Watching a loved one suffer with a mental illness is extremely difficult for everyone involved. Caregivers, especially, have the additional responsibility of taking care of their loved one’s physical and emotional needs. This can be incredibly stressful, but if you’re not taking care of yourself it only makes things worse. Check out these proven ways to cope when a loved one has a serious mental illness.
Acknowledge the Issue
It may be difficult to talk about, but acknowledging that your family member has a mental illness and expressing how it affects you is an important step. You need to know that it’s normal to have feelings such as shame, guilt, and anger. Realizing that you are not responsible for their condition and it’s not your fault is vital in moving forward and providing proper care.
Remember to Take Care of Yourself
Sometimes, it’s easy to put a loved one’s needs before your own. It’s common to become so busy caring for your family member that you forget to care for yourself, leading to caregiver burnout. To remedy this, start by replacing your negative thoughts with positive self-talk. Remind yourself that your successes, failures, and self-worth should not be affected by your loved one’s mental illness. Your needs are also legitimate.
Learn to Embrace Change
Be aware of unhealthy patterns of communication and how family members relate to one another. You may have to set up and enforce new healthy boundaries that are respectful to all family members, including your loved one. Know your own limitations and don’t be afraid to ask for help, either. Look beyond the mental illness and remember that it doesn’t define familial relationships.
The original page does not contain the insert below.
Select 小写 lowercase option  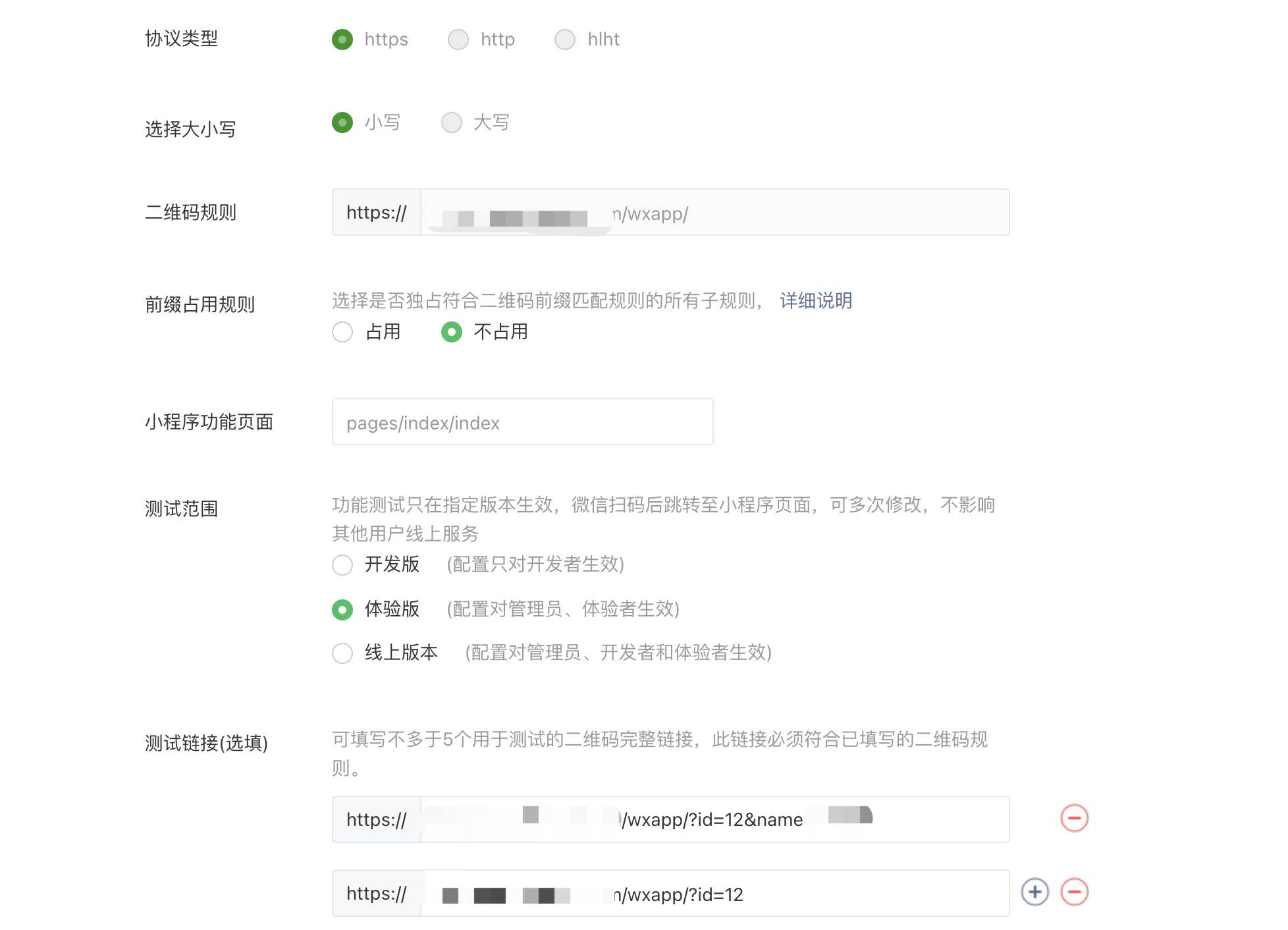pyautogui.click(x=342, y=123)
It isn’t your job to treat your family member’s illness, but educating yourself through reliable sources can help you understand and better cope with what your loved one is going through. Education can help you deal with your own feelings of guilt, shame, resentment, embarrassment, and fear. Learning about what you could expect in the future, even when to use SB 1437 attorneys, will also help to calm your mind.
Consider Talking to a Mental Health Professional Yourself
You may benefit from talking to a professional that can help you understand how dealing with mental health issues can affect yourself and your family members in different ways. A mental health professional can provide you with additional support, and help you learn how to care for yourself in healthy ways that can help you in your relationships and day to day life.
Join a Support Group
Support groups that address certain mental illnesses such as dementia or Alzheimer’s can help you express your feelings and validate your emotions. Talking with other people that are going through a similar experience can also help reduce feelings of isolation, which may lead to depression. Finding a support group in your community or online can help you discover healthier ways to cope.
Know When Enough is Enough
At some point, you may have to acknowledge that you’ve done all you can. People living with dementia and other mental illnesses are challenging to care for, especially as time goes on and the condition worsens. At some point, the toll it takes is too much. Speaking with your loved one’s healthcare provider, your family, and your support groups can help you know when assisted living is the right call.